Another European study explored incident type 2 diabetes and tea consumption. The following table presents the associations for consuming >0 to <1, 1 to <4, >4 cups of tea per day as compared to consuming no tea per day (categories in the column on the far left). What feature of their findings makes the association seem more likely to be causal?

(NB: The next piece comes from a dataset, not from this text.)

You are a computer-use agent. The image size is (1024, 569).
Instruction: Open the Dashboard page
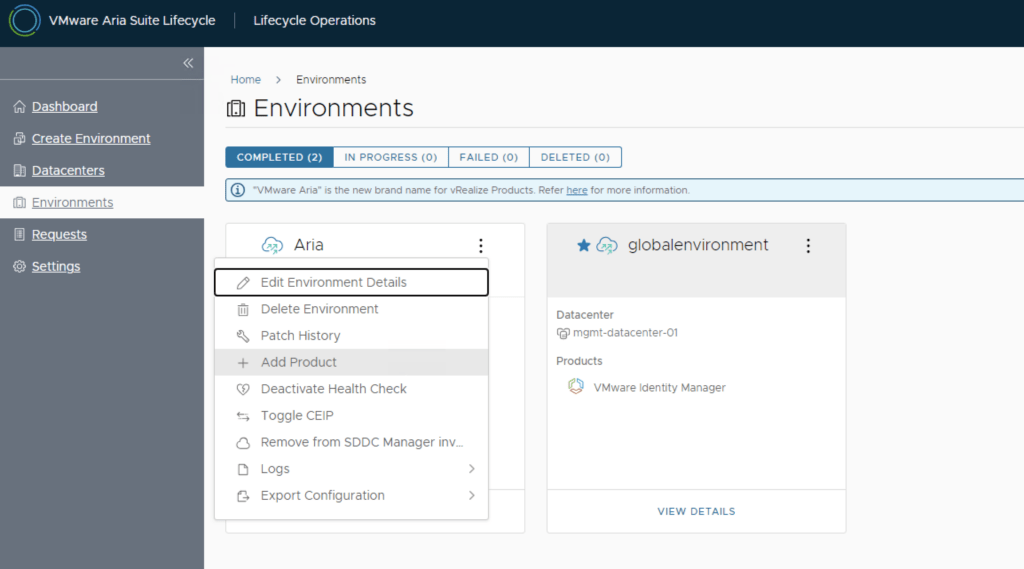(64, 107)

Crude | Model 1 | Model 2 | Model 3 | Model 4 | |||||||||
N total | Cases | Median | HR | 95% CI | HR | 95% CI | HR | 95% CI | HR | 95% CI | HR | 95% CI | |
0 | 9499 | 4389 | 0 | 1 | 1 | 1 | 1 | 1 | |||||
0 – 1 | 7060 | 3197 | 0.23 | 0.89 | (0.80, 0.99) | 0.96 | (0.81, 1.07) | 0.96 | (0.84, 1.01) | 0.97 | (0.85, 1.01) | 1.03 | (0.91, 1.16) |
1 – 4 | 5751 | 2437 | 2.00 | 0.771 | (0.66, 0.90) | 0.85 | (0.69, 0.99) | 0.85 | (0.71, 1.01) | 0.84 | (0.72, 0.98) | 0.93 | (0.81, 1.05) |
≥4 | 3729 | 1518 | 6.84 | 0.63 | (0.50, 0.80) | 0.72 | (0.52, 0.90) | 0.72 | (0.53, 0.96) | 0.70 | (0.53, 0.90) | 0.84 | (0.71, 1.00) |
p-trend | <0.01 | <0.01 | <0.01 | <0.01 | 0.04 |
Note: HR and 95% CI were derived from the modified Cox proportional hazard model by age at baseline and are based on pooled estimates from country specified analyses using a random effects meta-analysis.

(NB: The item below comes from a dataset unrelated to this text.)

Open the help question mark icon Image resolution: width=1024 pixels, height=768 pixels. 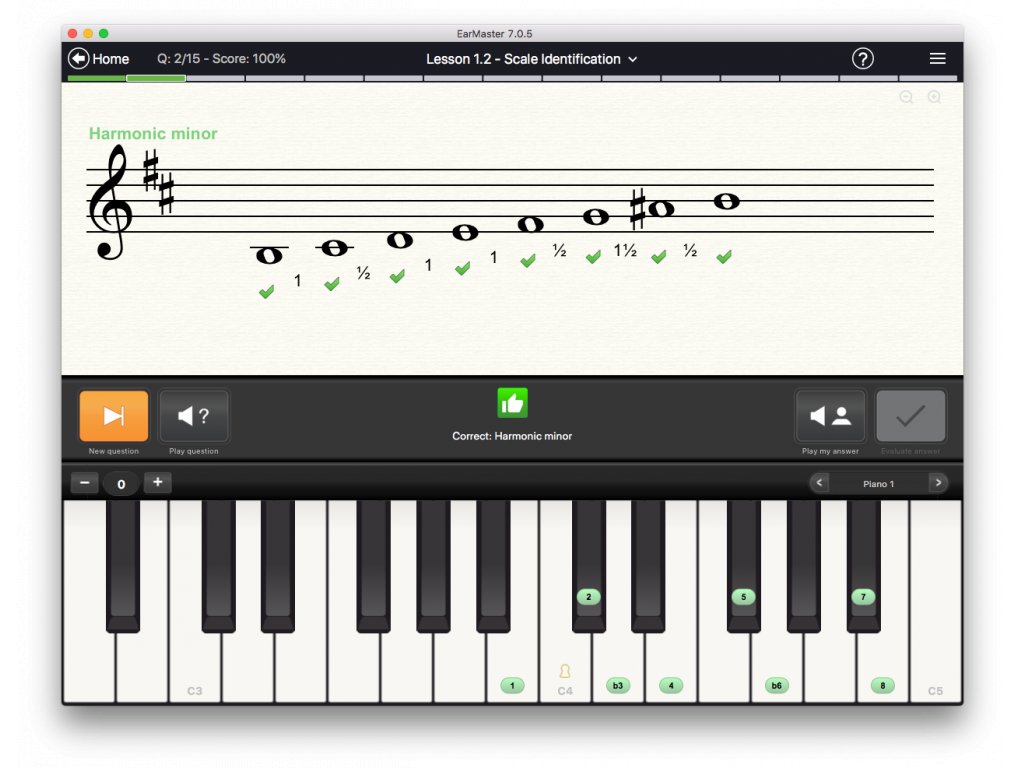pyautogui.click(x=862, y=59)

Model 1: sex, smoking status physical activity level and education level. Model 2: additional to model 1: intake of energy, protein, carbohydrates, saturated fatty acids, mono-unsaturated fatty acids, poly-unsaturated fatty acids, alcohol, and fiber. Model 3: additional to model 2: intake of coffee, juices, soft drinks, and milk. Model 4: additional to model 3: body mass index.
In both of the final two papers that you reviewed, individuals who failed to answer questions about their intake of tea and persons without BMI information were excluded. Discuss a situation in which this could introduce bias to your study.
Observing the data from these three different papers that you reviewed, comment on if you believe the relationship between tea consumption and type 2 diabetes to be causal.
What study might you purpose to do next to prove causality based on the Hill’s criteria?